Start of SUPPLIED PASSAGE

# measuring GH and water board problems



## Corbie (22 Oct 2021)

Long established (29 years) 140 litre tank, plants and small community fish all doing well, with CO2 and two Fluval G3s including activated carbon, regularly replaced. I’ve been lucky in that our tap water has historically been near perfect, pH 7, very low NO3, medium GH but low KH, chlorine not noticeable, for years. The tank substrate is sand / gravel / mulm and occasional root tabs. We recently had some work done on the local water mains, and they have really messed with our water- it’s now pH 8.4 out the tap, high nitrates and hard water, heavily chlorinated. I’ve no idea what they could have done to mess it up so badly! It’s a soft water area. Unfortunately, I only discovered this after a 15% water change.

I use an Apera PC60 pH & EC meter, and the G3s also track EC. The other parameters are tested with API test strips.

10 days ago (after the tank water change), these were the readings in the tank: pH 7.5, GH 180ppm, KH 80ppm, NO3 80ppm, NO2 3ppm, EC 1400+. All higher than normal, with the EC rocketed. I started a daily water change, 15% per day. I’ve also invested in a reverse osmosis kit and so all replaced water is R/O. No additives for now. I’ve fed fish sparingly, flake only. After 10 days of this, the readings are approaching what they were before: pH 6.7, GH 180, KH 40, NO2 0, NO3 <20, EC 840. So, successful to a degree. All fish and plants seem oblivious to all the changes.

I’ve tested the R/O water, which is as expected, just water, readings zero. My question is, the GH has apparently not changed, although the electrical conductivity has nearly halved. Why not? Reading the help guides, I guess the answer might be “ditch the test strips!”


----------



## dw1305 (22 Oct 2021)

Hi all,


Corbie said:


> We recently had some work done on the local water mains, and they have really messed with our water- it’s now pH 8.4 out the tap, high nitrates and hard water, heavily chlorinated.


Welcome to UKAPS, unfortunately have a few of <"these threads">. 

Your water probably isn't actually any harder, in terms of carbonate buffering (dKH), the water companies use <"sodium hydroxide (NaOH) to raise pH">. Unless it is supply from a totally different source I would suspect the test kit for the high NO3 reading. I'm not a great fan of nitrate testing, it isn't that it isn't important but it is <"more problematic"> than most aquarium based literature acknowledges.

Can you <"collect rain-water">? I've used since the 1970s without any problem, I'm <"pretty risk adverse"> and I consider it a lot safer than tap water.


Corbie said:


> After 10 days of this, the readings are approaching what they were before: pH 6.7, GH 180, KH 40, NO2 0, NO3 <20, EC 840.

End of SUPPLIED PASSAGE
Start of SOURCE MATERIAL

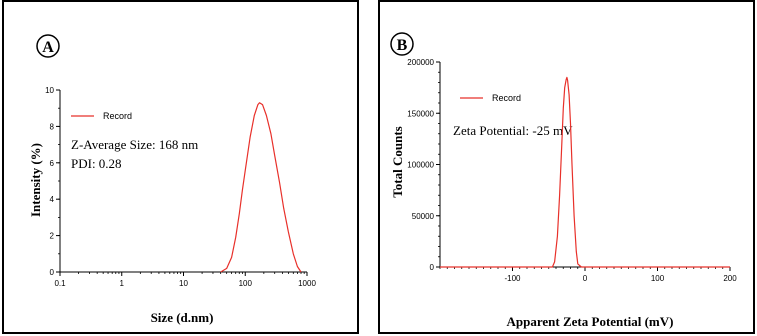  What do you see at coordinates (432, 268) in the screenshot?
I see `y-tick-label-b: 0` at bounding box center [432, 268].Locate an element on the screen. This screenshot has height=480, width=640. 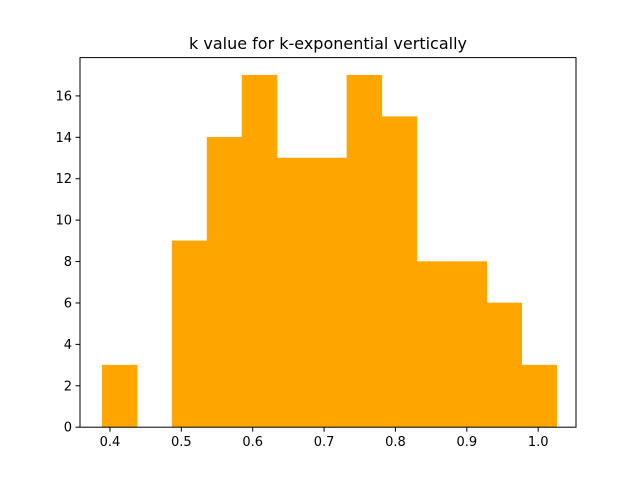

End of SOURCE MATERIAL

TO-DO ITEM: In the forum thread about aquarium water, why does dw1305 think Corbie's tap water probably isn't actually harder in terms of carbonate buffering? Answer in one to three sentences. The listing is separate material and has no connection to the forum thread about aquarium water.

RESPONSE BELOW: dw1305 explains that water companies use sodium hydroxide (NaOH) to raise pH. The higher pH reading therefore doesn't necessarily mean the carbonate buffering (dKH) has gone up.